Exercise prompt. Copy verbatim the material from its first line to the line that holds "[Teen Patti App: Apk", including that line.

==== Dataset ====

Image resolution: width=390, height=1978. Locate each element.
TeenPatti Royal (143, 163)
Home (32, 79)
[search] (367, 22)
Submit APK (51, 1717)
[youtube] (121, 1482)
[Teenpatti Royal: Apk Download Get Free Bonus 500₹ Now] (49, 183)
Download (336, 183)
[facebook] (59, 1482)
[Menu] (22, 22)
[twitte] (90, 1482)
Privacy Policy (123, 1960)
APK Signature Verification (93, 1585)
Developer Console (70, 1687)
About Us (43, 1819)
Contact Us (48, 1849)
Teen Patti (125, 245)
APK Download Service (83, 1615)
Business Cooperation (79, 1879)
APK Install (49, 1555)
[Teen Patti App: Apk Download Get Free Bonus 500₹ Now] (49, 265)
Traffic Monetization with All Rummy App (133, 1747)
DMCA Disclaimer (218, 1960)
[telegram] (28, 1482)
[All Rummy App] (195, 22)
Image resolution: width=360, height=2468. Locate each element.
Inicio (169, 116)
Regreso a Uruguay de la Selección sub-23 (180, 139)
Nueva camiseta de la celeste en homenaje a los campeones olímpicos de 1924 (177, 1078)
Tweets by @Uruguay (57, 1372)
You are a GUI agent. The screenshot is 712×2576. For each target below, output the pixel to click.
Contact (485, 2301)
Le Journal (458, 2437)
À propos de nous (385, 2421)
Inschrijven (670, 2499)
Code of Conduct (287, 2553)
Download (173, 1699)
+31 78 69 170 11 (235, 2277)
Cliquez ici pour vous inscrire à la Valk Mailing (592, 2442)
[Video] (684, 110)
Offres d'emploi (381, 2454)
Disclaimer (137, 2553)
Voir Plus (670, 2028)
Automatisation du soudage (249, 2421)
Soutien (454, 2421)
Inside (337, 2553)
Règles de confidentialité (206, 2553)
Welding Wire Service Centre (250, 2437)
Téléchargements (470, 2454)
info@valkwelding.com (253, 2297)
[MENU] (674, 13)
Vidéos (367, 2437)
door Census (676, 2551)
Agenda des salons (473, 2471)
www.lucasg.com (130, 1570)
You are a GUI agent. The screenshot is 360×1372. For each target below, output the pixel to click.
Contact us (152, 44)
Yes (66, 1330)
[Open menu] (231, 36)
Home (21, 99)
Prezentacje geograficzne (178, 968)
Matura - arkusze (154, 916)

====

Exercise response.
Image resolution: width=390, height=1978. Locate each element.
TeenPatti Royal (143, 163)
Home (32, 79)
[search] (367, 22)
Submit APK (51, 1717)
[youtube] (121, 1482)
[Teenpatti Royal: Apk Download Get Free Bonus 500₹ Now] (49, 183)
Download (336, 183)
[facebook] (59, 1482)
[Menu] (22, 22)
[twitte] (90, 1482)
Privacy Policy (123, 1960)
APK Signature Verification (93, 1585)
Developer Console (70, 1687)
About Us (43, 1819)
Contact Us (48, 1849)
Teen Patti (125, 245)
APK Download Service (83, 1615)
Business Cooperation (79, 1879)
APK Install (49, 1555)
[Teen Patti App: Apk Download Get Free Bonus 500₹ Now] (49, 265)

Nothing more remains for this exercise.